Задания:
• a. В каком городе обосновался Джулио Романо, покинув Рим, согласно отрывку об учениках Рафаэля?
• b. Перепишите часть отрывка об учениках Рафаэля, начав со слов «Рафаэль - Александр» и остановившись после слов «с обожаемым Рафаэлем.», и замените в ней «Удине» на «Тревизо».

Фрагмент текста:
Рафаэль - Александр Борисович Махов
* * *
Несколько слов об учениках. После кончины мастера пути их разошлись. Один из них, самый талантливый и сторонившийся шумной суеты римской богемы, Джованни Нанни уехал в родной город Удине, где создал немало значительных творений, достойных памяти великого учителя. Он был непревзойденным мастером изображения животных, птиц, цветов, фруктов, экзотических орнаментов, гротесков и стукковых рельефов, имитирующих мрамор. На старости лет он вернулся в Рим, где скончался в 1564 году, пожелав быть погребенным в Пантеоне рядом с обожаемым Рафаэлем.
Среди учеников выделялся флорентиец Джован Франческо Пенни по прозвищу Фатторе, заслуживший особое доверие мастера и сохранивший преданность его художественным принципам. Покинув Рим, где прошло его становление как живописца, он закончил свой путь сравнительно молодым в Неаполе в 1528 году. Другой флорентиец Перин дель Вага проявил себя виртуозным рисовальщиком и мастером монументально-декоративной живописи. Он немало поработал во Флоренции и Генуе во дворце Дориа, а затем снова в Риме, где умер в 1547 году и был похоронен в Пантеоне.
Наиболее одаренным и деятельным был Джулио Романо, развивавший одну из граней творчества учителя, но утративший размах и целостность его живописного стиля. Покинув Рим, он обосновался в Мантуе, став придворным живописцем и архитектором, где окончил свои дни в 1546 году. Добившись привилегированного положения среди остальных учеников Рафаэля, он очень вольно обращался с наследием учителя, используя многие его методы и находки, что не раз вызывало нарекания современников. Так, на своей картине «Венера перед зеркалом» Джулио Романо повторил образ рафаэлевской «Форнарины». Его считали лучшим учеником, но эта работа далека от классической манеры великого мастера и в ней налицо забвение ренессансных традиций с явными признаками маньеризма.

Координаты элементов:
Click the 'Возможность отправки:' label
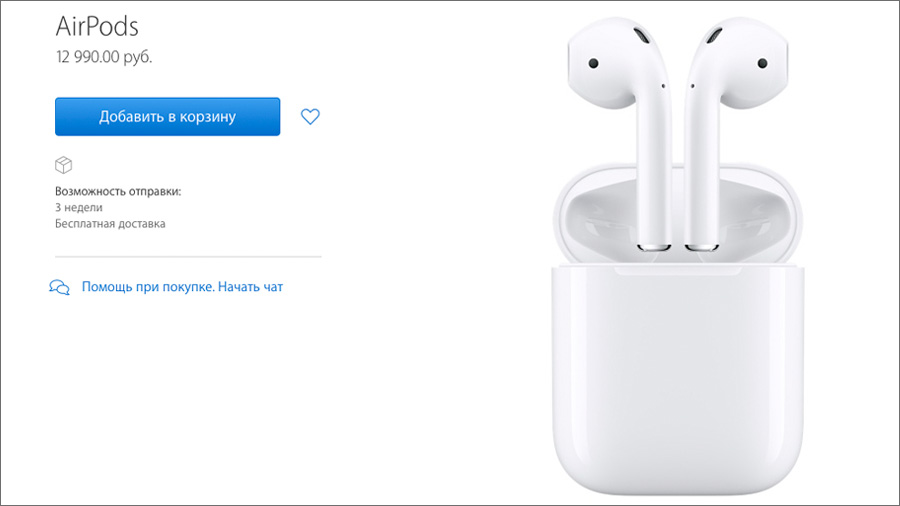 tap(118, 191)
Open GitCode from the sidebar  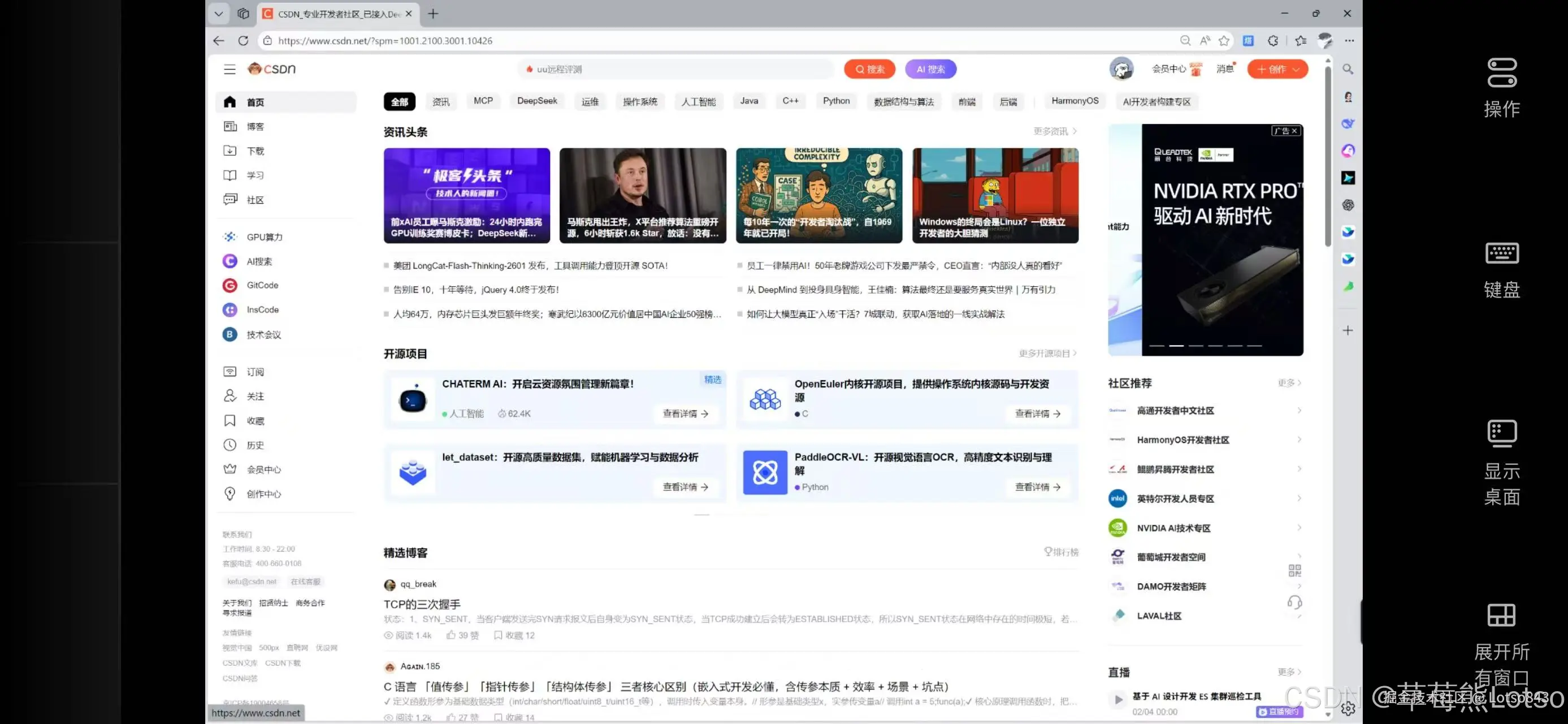[x=262, y=285]
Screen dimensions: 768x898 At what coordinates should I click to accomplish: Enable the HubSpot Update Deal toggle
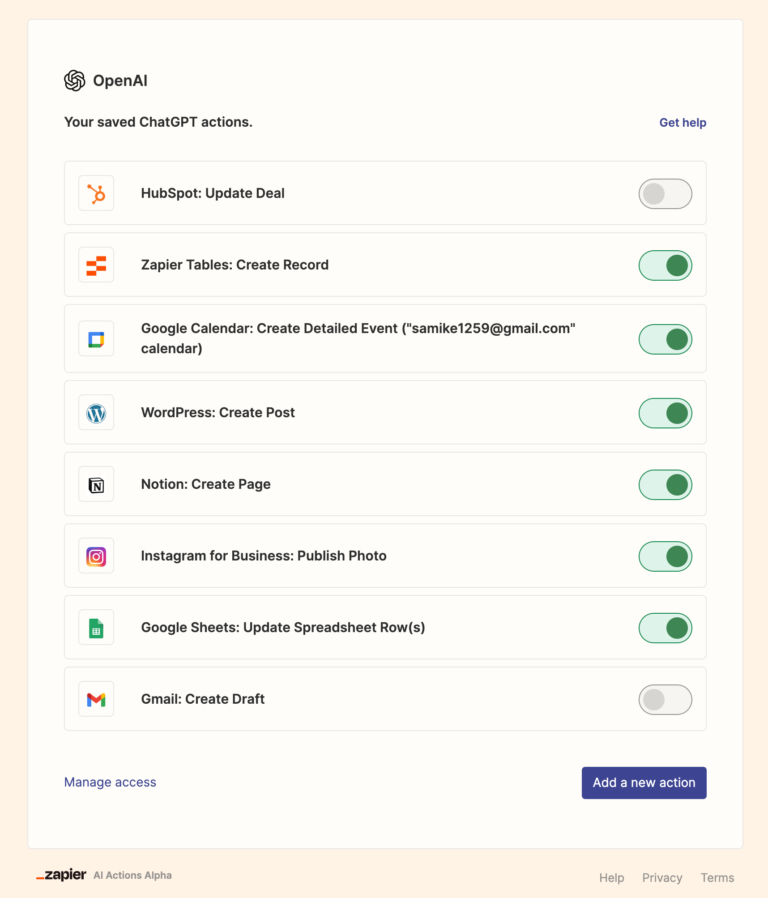(665, 194)
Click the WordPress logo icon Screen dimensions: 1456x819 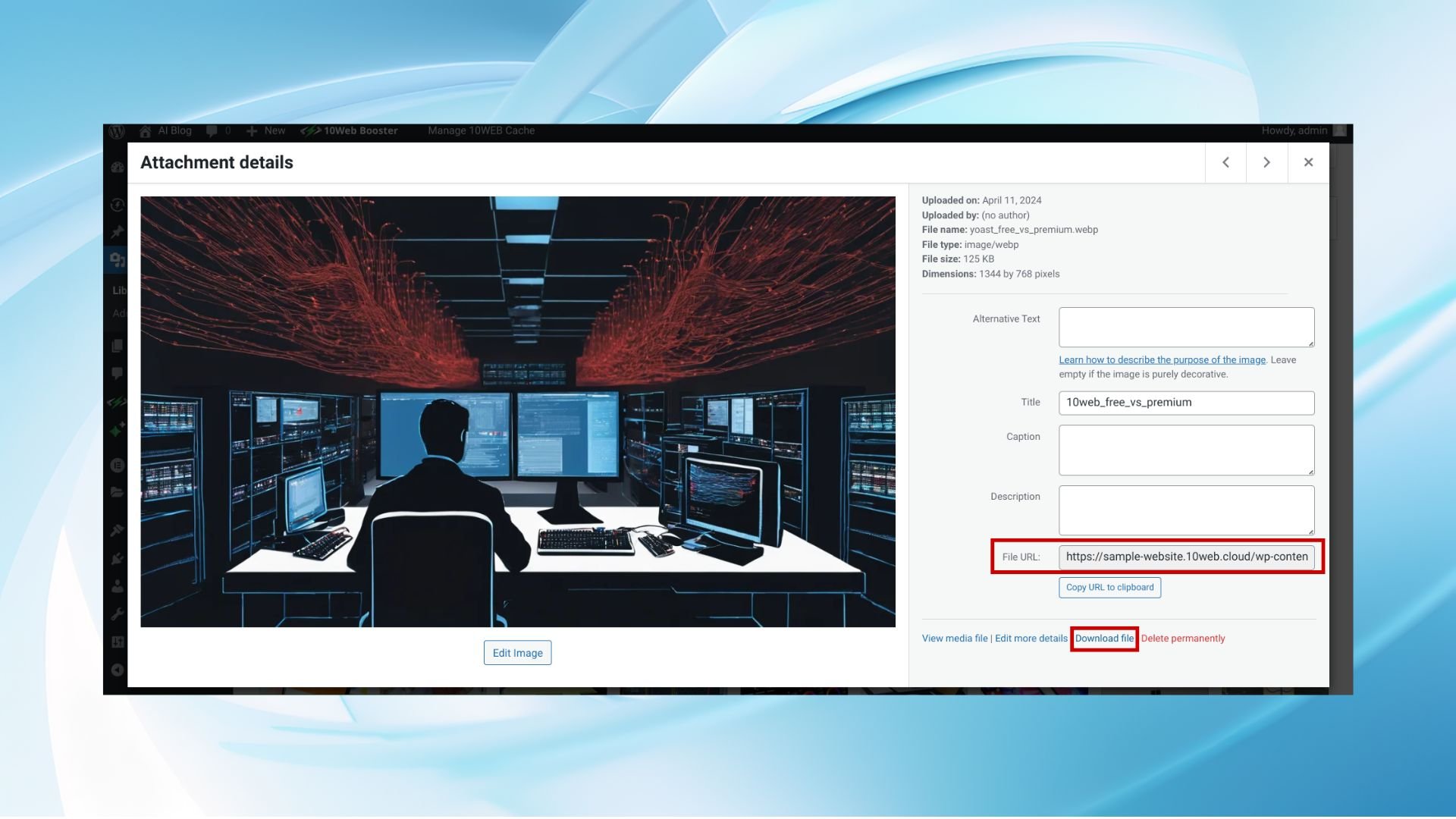[117, 131]
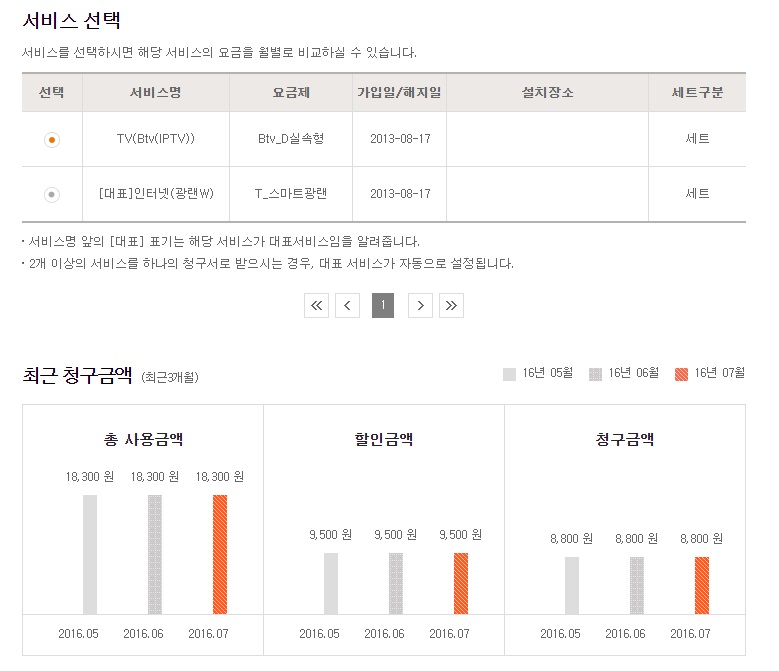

Ответы:
• a. В Мантуе.

• b.
Рафаэль - Александр Борисович Махов
* * *
Несколько слов об учениках. После кончины мастера пути их разошлись. Один из них, самый талантливый и сторонившийся шумной суеты римской богемы, Джованни Нанни уехал в родной город Тревизо, где создал немало значительных творений, достойных памяти великого учителя. Он был непревзойденным мастером изображения животных, птиц, цветов, фруктов, экзотических орнаментов, гротесков и стукковых рельефов, имитирующих мрамор. На старости лет он вернулся в Рим, где скончался в 1564 году, пожелав быть погребенным в Пантеоне рядом с обожаемым Рафаэлем.